* Problem details: Scan the records and identify every line in which the string "vertical" occurs, then return those lines.

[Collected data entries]
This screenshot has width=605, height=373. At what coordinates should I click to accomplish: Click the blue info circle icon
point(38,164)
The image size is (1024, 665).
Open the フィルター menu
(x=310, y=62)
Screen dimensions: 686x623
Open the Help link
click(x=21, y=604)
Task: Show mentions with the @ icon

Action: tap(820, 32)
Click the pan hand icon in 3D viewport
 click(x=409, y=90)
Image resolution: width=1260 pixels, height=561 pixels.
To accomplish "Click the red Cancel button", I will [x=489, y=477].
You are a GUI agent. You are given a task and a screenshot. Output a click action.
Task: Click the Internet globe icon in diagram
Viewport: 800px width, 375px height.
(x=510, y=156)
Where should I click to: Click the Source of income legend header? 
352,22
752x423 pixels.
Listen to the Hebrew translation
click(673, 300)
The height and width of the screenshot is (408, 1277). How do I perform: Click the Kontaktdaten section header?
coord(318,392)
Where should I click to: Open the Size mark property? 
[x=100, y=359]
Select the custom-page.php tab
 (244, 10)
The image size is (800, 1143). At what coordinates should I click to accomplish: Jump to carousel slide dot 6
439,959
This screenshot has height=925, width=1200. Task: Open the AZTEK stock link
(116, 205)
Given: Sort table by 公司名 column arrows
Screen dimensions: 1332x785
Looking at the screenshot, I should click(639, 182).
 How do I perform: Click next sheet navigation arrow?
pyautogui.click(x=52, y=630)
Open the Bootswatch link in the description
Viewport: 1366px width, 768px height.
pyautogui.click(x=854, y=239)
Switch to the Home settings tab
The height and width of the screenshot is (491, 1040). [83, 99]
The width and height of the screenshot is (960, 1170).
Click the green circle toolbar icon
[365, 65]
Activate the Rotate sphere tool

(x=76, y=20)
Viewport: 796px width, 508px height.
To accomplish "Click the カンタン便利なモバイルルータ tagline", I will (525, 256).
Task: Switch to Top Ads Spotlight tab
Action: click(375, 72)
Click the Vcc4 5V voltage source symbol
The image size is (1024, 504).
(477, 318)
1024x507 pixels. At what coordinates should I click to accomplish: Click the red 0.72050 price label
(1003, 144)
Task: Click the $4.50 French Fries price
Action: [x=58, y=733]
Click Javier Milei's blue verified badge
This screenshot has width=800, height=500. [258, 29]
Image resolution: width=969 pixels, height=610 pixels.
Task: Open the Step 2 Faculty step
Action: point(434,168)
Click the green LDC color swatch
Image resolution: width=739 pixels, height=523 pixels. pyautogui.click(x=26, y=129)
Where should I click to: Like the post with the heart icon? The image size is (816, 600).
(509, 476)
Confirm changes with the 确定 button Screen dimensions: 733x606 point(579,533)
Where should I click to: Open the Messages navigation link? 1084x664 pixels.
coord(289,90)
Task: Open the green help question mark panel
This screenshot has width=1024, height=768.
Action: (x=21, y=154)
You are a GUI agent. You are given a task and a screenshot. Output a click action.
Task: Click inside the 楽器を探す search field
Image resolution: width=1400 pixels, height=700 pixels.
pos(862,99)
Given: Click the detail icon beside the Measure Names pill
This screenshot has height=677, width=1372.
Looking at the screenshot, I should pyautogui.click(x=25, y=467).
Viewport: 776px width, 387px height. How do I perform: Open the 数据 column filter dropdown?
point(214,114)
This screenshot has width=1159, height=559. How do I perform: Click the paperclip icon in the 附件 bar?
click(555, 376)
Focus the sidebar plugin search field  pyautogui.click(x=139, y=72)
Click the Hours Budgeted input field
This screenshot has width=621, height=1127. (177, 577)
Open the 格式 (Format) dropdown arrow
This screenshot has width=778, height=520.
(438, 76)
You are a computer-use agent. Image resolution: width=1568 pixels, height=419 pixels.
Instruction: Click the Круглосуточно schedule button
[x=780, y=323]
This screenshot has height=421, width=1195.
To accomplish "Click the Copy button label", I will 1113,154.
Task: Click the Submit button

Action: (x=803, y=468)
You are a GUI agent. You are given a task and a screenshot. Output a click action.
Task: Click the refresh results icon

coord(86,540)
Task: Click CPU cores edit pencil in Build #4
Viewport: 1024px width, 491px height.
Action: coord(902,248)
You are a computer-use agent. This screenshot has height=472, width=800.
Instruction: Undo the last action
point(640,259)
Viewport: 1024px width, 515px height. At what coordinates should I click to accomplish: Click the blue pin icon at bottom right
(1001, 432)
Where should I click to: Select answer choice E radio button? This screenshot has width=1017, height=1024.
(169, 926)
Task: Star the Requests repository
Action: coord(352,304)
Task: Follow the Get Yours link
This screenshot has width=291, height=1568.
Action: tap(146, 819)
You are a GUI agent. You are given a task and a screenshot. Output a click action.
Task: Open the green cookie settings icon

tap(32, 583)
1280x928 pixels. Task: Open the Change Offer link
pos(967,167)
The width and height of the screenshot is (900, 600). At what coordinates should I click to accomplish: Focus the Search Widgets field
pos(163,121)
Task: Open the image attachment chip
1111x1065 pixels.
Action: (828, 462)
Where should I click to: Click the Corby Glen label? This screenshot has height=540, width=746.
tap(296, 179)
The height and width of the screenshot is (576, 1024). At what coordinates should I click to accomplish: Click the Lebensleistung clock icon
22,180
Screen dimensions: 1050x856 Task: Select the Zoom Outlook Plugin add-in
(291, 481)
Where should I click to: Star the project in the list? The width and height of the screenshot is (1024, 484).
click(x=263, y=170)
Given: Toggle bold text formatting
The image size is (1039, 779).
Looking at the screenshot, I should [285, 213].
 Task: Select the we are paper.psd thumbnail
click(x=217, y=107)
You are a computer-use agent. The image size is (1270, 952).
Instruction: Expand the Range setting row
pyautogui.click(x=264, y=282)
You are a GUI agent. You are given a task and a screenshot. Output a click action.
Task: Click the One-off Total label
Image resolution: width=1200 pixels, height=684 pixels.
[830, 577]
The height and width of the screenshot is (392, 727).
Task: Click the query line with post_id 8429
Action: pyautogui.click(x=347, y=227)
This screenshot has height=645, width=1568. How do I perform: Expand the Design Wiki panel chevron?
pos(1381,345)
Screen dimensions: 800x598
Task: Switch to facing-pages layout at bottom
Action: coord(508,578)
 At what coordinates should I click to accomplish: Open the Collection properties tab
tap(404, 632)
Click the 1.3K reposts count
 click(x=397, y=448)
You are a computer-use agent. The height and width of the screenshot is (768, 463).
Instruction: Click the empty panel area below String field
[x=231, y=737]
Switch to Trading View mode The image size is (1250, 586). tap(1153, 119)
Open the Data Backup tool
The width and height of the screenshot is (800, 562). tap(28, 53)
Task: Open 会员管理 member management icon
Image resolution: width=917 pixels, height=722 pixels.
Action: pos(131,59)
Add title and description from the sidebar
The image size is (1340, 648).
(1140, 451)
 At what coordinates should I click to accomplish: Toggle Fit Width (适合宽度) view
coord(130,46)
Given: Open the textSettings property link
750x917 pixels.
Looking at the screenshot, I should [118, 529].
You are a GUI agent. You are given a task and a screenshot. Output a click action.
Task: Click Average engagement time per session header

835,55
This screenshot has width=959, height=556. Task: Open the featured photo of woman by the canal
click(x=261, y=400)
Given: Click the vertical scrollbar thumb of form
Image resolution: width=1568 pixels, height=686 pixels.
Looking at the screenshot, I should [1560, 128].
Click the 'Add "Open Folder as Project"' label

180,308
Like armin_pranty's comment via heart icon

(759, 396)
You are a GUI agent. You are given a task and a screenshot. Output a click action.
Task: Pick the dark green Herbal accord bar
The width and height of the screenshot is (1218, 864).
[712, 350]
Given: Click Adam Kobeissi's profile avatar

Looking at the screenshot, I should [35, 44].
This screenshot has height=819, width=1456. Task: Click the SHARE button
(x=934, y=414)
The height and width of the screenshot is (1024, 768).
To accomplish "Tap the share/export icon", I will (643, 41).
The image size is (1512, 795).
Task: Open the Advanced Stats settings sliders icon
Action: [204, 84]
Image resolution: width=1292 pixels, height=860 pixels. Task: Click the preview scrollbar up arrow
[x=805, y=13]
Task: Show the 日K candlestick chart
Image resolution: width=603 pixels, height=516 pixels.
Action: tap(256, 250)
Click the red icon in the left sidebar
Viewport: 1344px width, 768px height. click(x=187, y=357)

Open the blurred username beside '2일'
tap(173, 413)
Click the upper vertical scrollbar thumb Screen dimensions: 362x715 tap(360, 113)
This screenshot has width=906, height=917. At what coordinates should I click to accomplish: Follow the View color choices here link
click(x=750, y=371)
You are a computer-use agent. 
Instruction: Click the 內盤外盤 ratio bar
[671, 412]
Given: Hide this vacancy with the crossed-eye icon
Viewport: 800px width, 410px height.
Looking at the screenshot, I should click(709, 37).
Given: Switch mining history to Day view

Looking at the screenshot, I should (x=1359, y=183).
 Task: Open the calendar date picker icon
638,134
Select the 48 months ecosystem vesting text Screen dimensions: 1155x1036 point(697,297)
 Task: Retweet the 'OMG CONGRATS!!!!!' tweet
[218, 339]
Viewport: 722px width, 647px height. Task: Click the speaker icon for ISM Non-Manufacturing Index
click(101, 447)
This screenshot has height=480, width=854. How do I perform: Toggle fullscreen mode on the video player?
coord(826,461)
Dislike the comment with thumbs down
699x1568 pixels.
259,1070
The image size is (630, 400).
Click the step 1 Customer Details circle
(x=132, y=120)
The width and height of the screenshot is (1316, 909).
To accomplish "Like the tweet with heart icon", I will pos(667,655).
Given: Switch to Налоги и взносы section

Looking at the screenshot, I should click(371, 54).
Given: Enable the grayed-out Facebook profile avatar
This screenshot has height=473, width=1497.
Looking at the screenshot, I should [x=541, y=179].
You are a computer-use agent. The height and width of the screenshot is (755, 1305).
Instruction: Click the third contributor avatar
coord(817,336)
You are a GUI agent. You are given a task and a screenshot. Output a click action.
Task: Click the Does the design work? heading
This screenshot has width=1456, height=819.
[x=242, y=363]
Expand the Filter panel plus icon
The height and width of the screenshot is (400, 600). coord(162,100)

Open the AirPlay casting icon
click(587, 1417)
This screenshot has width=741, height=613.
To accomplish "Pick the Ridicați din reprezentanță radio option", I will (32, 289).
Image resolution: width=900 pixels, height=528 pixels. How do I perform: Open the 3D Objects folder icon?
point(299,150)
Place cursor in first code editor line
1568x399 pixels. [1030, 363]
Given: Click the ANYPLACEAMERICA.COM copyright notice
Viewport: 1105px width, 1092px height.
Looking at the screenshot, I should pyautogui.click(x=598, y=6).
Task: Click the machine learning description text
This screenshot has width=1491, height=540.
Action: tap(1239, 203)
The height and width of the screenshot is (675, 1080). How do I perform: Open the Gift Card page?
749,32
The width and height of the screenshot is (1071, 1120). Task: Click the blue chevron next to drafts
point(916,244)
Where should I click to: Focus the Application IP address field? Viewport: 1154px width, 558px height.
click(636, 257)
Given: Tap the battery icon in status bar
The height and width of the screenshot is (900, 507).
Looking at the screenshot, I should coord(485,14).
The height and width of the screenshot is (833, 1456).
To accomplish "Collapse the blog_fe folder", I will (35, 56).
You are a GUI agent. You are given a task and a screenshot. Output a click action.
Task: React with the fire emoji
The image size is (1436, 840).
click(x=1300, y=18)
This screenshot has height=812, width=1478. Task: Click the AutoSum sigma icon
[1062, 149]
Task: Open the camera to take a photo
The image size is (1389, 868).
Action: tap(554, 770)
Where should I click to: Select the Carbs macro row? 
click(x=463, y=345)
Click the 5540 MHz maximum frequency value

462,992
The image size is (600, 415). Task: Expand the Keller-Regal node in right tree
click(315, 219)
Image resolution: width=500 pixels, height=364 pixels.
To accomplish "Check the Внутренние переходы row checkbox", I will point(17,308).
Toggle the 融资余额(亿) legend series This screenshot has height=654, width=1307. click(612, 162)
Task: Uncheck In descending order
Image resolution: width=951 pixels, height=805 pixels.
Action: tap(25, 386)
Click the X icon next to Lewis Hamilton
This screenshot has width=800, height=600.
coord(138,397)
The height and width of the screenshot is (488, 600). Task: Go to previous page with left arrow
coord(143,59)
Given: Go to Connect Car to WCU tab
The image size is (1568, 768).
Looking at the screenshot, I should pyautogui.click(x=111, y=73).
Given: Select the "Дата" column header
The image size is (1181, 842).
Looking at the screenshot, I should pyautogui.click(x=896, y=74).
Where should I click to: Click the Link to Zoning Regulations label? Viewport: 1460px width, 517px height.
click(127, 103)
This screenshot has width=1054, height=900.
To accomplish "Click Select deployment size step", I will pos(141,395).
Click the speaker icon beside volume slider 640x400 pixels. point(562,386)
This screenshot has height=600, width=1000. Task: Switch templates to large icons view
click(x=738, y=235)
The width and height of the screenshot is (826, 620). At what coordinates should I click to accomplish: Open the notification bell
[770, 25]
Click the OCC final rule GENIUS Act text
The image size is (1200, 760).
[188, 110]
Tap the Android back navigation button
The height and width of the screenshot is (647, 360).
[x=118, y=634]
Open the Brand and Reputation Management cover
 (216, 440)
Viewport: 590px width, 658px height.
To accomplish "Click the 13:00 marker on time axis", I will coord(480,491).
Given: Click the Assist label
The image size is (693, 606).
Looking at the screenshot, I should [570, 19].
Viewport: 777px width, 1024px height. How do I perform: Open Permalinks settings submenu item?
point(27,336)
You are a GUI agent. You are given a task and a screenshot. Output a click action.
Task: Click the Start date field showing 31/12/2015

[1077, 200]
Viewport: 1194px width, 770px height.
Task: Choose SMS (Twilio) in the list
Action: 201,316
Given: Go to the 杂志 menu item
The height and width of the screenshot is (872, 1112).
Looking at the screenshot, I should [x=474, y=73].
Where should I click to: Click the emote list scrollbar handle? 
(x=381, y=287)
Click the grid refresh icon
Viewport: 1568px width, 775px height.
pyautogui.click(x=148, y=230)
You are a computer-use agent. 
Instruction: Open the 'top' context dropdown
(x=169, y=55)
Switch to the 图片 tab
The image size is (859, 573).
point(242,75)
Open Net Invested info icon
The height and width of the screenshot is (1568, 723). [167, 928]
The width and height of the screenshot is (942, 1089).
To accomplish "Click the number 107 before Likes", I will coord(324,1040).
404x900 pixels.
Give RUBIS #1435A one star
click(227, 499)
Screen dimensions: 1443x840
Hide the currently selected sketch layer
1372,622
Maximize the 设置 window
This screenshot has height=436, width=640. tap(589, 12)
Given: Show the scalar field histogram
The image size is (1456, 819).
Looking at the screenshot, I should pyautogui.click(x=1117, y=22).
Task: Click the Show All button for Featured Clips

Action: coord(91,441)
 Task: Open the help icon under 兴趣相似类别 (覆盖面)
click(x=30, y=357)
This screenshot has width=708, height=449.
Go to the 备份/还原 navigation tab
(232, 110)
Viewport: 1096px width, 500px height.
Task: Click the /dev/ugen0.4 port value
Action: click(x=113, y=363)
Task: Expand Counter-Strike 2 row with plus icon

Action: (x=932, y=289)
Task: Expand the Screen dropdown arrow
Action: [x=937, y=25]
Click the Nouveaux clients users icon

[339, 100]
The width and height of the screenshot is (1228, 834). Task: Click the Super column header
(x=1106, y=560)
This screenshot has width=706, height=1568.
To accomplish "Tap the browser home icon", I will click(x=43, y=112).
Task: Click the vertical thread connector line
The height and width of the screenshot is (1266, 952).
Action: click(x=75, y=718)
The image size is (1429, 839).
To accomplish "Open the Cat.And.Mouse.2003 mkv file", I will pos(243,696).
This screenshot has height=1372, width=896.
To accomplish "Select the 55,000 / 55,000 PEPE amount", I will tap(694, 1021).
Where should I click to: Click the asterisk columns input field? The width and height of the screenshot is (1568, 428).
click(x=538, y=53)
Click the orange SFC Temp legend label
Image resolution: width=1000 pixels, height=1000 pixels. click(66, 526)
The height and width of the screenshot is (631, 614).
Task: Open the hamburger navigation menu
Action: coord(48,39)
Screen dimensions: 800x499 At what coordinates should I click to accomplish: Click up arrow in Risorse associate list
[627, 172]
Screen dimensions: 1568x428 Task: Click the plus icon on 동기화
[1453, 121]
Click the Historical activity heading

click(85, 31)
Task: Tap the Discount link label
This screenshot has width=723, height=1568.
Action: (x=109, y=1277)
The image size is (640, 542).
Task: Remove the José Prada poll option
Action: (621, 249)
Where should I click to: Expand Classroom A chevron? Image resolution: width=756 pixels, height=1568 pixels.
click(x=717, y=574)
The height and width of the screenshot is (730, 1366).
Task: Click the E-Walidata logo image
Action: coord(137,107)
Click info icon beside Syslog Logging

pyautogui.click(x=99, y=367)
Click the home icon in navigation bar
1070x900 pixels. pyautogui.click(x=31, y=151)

* Answer section:
Given: Click the vertical scrollbar thumb of form
Click the upper vertical scrollbar thumb Screen dimensions: 362x715 tap(360, 113)
Task: Click the vertical thread connector line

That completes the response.